ACTION ITEM
Every line below that mentions the word "reactor" should be copied out.

(RECORDS TO PROCESS)

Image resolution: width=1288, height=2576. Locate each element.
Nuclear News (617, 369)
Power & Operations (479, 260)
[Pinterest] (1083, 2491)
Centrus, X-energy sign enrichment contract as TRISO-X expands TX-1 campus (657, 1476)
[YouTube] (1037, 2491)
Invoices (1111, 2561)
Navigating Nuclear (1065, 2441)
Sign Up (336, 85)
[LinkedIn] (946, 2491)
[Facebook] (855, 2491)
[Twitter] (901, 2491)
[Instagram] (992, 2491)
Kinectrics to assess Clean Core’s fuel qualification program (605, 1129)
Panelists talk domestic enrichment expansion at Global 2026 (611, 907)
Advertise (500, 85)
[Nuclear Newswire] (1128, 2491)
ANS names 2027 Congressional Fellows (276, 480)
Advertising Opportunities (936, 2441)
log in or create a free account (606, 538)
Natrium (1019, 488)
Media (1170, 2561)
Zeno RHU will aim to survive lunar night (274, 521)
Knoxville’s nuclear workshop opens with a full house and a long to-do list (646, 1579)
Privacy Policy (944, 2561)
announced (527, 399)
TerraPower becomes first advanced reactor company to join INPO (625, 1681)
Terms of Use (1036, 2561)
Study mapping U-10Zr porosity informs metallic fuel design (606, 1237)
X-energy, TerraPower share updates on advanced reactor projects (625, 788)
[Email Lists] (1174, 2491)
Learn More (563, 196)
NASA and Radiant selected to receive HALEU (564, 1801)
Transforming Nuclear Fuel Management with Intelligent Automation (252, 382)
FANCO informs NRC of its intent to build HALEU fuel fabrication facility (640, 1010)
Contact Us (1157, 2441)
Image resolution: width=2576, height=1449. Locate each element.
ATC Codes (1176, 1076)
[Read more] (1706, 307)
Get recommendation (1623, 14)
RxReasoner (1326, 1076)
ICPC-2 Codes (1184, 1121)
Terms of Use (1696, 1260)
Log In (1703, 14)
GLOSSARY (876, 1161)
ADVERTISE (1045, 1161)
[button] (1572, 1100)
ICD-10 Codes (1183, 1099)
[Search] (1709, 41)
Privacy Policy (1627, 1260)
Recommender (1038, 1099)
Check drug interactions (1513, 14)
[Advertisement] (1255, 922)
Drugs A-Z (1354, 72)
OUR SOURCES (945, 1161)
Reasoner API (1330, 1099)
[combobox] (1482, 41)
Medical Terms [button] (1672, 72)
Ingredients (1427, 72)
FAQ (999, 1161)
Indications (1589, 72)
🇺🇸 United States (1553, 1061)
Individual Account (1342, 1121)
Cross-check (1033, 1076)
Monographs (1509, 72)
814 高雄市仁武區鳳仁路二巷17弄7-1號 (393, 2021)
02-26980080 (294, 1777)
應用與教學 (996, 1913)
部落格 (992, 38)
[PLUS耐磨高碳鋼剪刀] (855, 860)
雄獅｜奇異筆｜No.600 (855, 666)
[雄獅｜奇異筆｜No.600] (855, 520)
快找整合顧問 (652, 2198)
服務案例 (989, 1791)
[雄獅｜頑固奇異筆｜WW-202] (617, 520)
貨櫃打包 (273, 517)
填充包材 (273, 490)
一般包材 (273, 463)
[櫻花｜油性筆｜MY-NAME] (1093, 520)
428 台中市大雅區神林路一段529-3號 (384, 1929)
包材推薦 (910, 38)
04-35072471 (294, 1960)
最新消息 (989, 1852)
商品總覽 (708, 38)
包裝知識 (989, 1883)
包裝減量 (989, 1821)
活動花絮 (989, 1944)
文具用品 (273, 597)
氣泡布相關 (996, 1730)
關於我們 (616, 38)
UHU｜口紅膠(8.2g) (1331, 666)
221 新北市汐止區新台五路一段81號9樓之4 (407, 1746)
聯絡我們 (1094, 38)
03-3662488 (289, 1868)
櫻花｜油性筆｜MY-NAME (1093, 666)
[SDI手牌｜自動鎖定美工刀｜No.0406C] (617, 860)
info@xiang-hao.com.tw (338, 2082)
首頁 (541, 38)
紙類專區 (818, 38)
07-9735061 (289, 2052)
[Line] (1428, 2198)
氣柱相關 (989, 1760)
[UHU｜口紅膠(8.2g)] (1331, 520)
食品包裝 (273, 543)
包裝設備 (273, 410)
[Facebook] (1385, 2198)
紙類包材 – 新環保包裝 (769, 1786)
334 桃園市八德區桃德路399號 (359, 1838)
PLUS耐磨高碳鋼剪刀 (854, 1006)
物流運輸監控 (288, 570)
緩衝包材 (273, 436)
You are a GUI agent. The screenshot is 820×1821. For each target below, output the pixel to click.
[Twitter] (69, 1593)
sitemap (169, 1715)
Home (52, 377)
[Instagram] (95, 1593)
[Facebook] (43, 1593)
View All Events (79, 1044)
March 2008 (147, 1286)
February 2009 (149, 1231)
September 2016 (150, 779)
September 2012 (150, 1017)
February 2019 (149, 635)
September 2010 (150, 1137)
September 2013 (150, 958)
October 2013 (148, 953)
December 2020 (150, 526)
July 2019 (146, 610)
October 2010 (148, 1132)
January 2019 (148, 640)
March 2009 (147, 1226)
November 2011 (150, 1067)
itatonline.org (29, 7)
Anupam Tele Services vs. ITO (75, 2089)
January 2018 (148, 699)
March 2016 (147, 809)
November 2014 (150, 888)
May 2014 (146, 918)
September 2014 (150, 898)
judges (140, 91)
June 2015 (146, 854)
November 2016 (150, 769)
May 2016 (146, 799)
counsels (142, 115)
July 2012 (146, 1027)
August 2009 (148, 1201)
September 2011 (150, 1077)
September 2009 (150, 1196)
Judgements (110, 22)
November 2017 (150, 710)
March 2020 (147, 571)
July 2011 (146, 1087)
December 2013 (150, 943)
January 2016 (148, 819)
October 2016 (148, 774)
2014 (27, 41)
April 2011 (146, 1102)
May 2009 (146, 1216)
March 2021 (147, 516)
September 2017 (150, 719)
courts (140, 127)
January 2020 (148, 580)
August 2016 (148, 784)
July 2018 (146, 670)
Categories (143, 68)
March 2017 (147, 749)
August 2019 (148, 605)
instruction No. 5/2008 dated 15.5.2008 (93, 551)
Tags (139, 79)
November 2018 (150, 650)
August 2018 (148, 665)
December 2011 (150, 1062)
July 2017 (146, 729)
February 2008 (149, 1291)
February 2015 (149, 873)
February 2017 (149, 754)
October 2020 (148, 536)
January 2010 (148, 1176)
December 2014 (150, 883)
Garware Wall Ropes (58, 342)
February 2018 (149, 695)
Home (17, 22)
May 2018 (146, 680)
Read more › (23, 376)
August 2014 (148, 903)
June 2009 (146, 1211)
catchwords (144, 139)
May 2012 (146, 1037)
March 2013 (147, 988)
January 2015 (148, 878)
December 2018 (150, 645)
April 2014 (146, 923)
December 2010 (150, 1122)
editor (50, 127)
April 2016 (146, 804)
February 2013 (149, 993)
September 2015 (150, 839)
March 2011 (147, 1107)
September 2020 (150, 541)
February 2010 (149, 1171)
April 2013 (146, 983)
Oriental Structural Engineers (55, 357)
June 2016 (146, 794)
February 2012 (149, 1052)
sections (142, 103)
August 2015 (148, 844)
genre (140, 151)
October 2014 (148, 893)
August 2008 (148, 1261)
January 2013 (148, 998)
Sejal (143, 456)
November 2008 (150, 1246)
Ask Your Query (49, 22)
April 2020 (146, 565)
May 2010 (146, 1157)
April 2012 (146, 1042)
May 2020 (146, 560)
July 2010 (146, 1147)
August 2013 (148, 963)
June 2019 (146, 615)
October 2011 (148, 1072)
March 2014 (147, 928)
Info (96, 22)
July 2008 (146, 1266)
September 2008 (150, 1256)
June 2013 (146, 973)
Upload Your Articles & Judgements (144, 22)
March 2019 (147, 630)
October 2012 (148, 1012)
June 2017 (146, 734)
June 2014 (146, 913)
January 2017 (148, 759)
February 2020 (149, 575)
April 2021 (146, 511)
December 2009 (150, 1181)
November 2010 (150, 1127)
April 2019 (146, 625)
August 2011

(End RECORDS TO PROCESS)

RESPONSE
TerraPower becomes first advanced reactor company to join INPO (625, 1681)
X-energy, TerraPower share updates on advanced reactor projects (625, 788)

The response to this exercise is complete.